*Records from a data source*.
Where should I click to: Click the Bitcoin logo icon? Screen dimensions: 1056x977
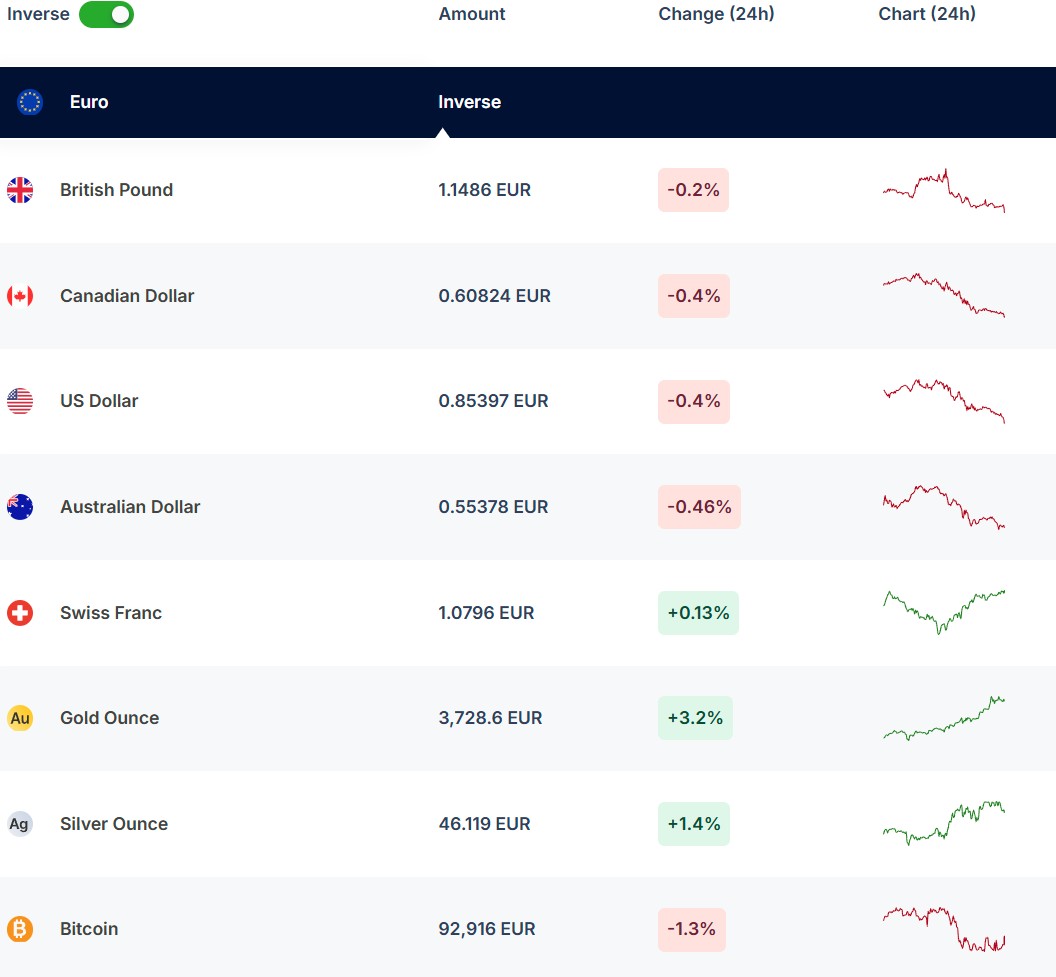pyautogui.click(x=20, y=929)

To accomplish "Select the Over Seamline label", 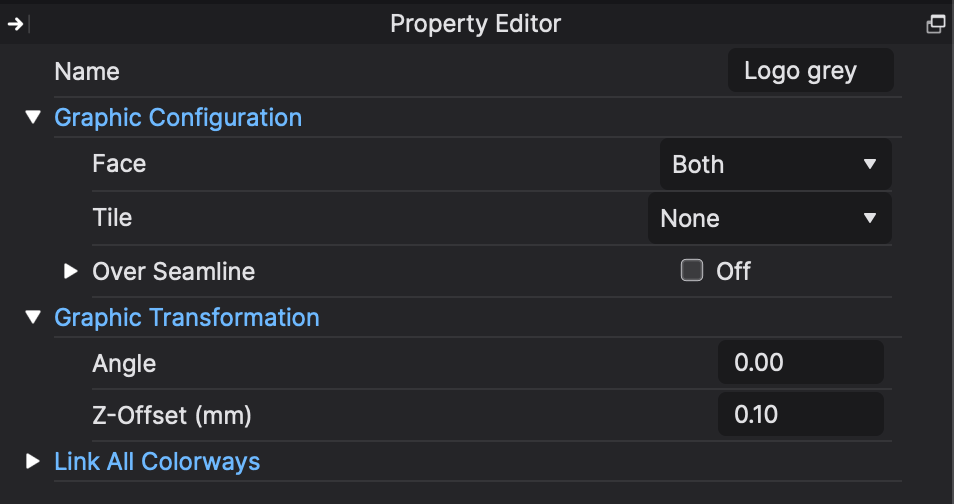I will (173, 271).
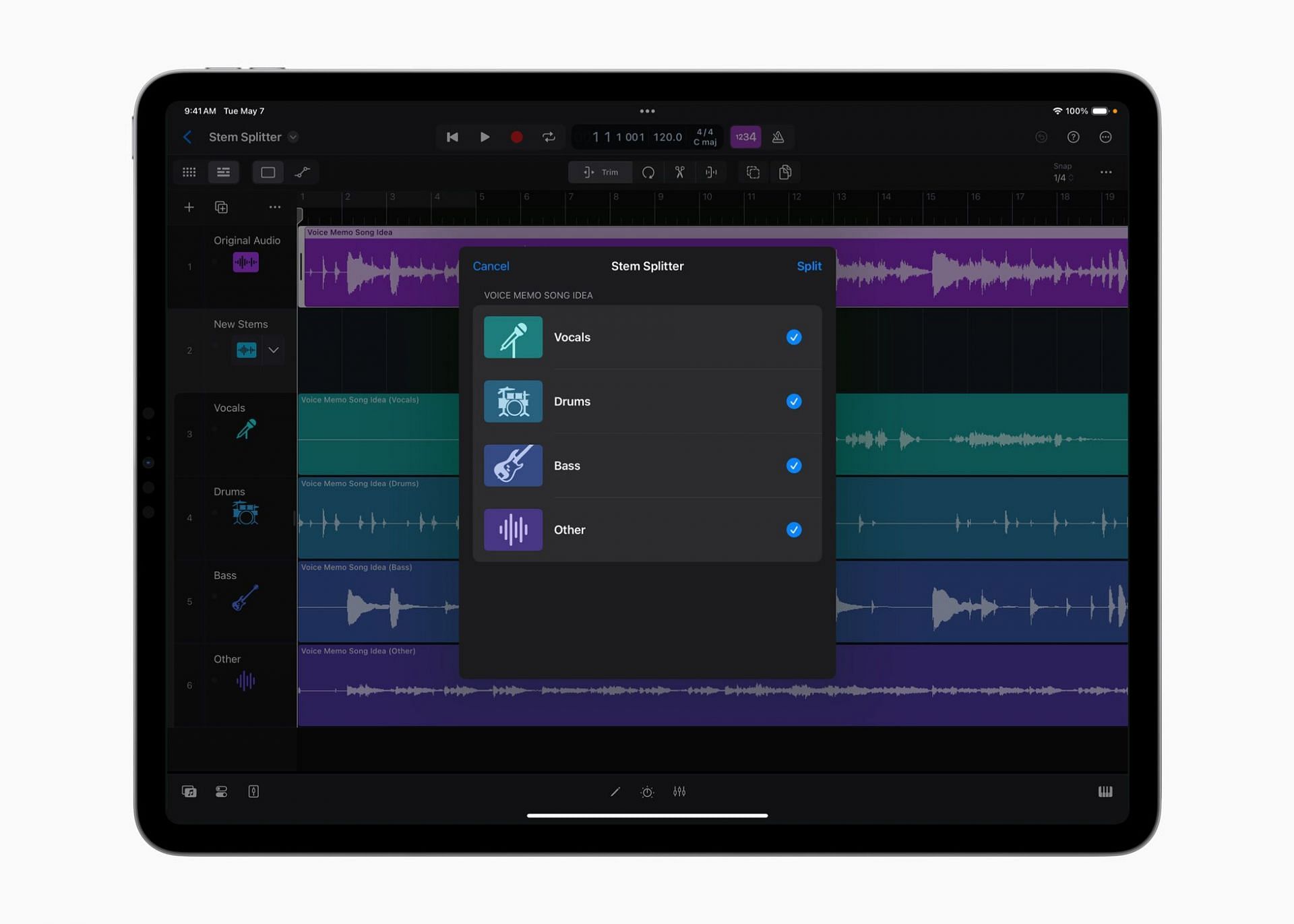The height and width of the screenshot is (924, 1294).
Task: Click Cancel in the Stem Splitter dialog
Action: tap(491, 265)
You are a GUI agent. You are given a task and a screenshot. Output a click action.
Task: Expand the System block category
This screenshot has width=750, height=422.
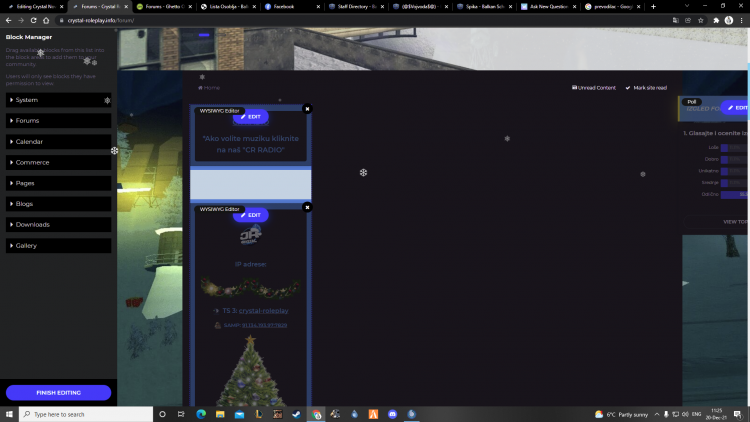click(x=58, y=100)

...

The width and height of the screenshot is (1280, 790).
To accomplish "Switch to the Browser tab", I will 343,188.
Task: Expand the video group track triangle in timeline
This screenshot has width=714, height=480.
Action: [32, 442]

...

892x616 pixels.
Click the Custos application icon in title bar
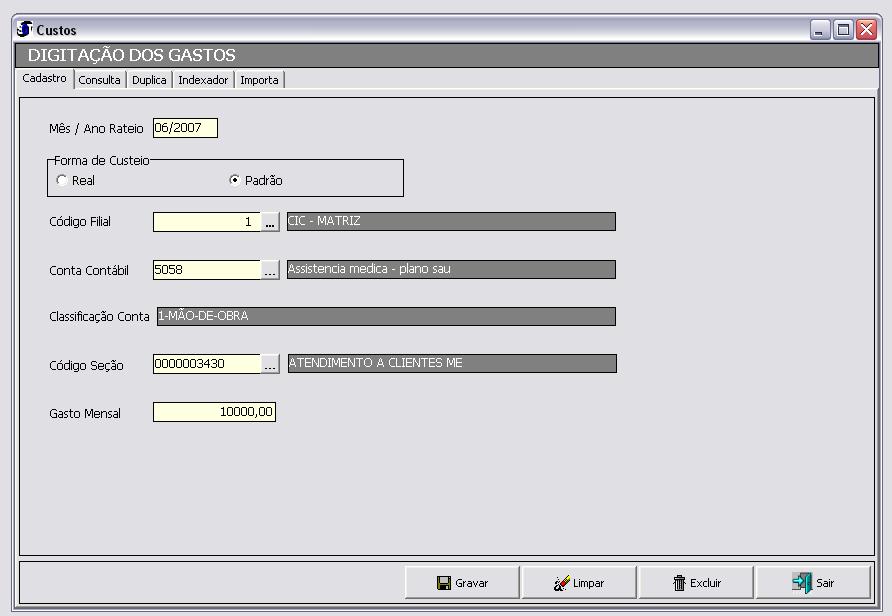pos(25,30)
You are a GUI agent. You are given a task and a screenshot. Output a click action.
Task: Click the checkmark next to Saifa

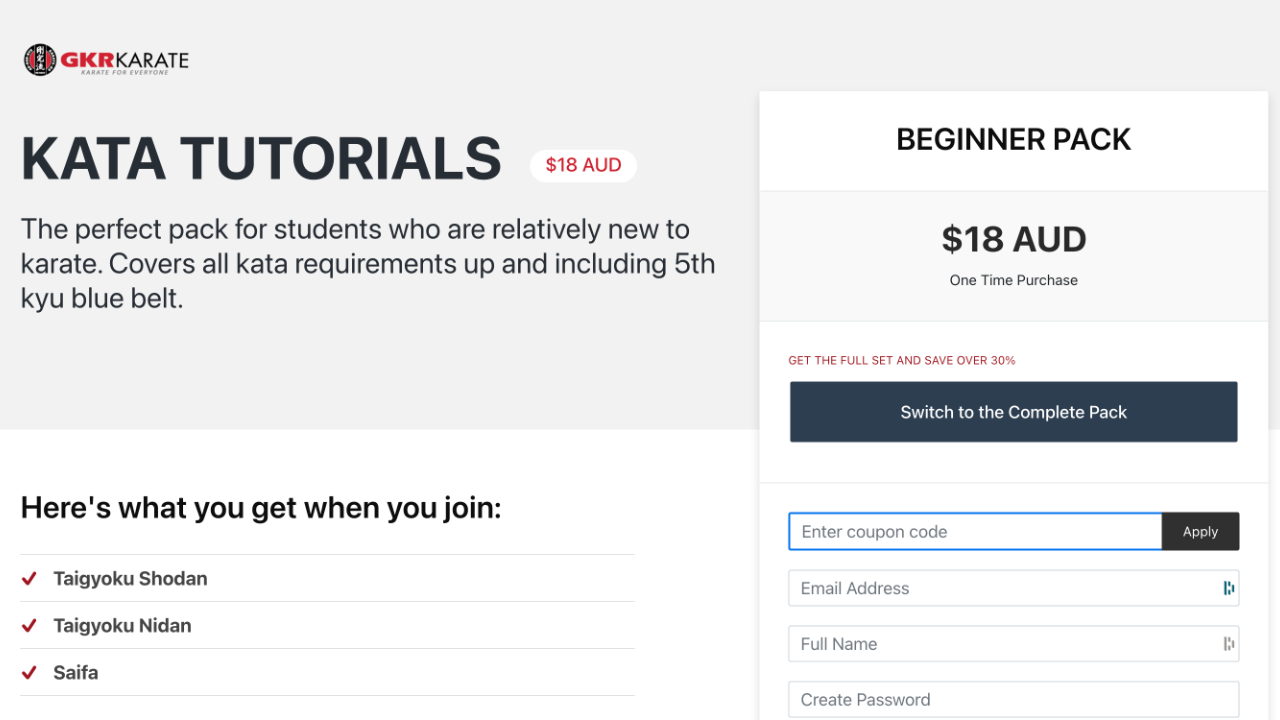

*Aim of the exercise*. Write out exactly the run of lines above that starts at the line containing "Click the Custos" and ends at the line containing "Task: Click the checkmark next to Saifa". Include both, and leave the pictures out.

*Final answer*.
Click the Custos application icon in title bar
pos(25,30)
You are a GUI agent. You are given a task and a screenshot. Output a click action.
Task: Click the checkmark next to Saifa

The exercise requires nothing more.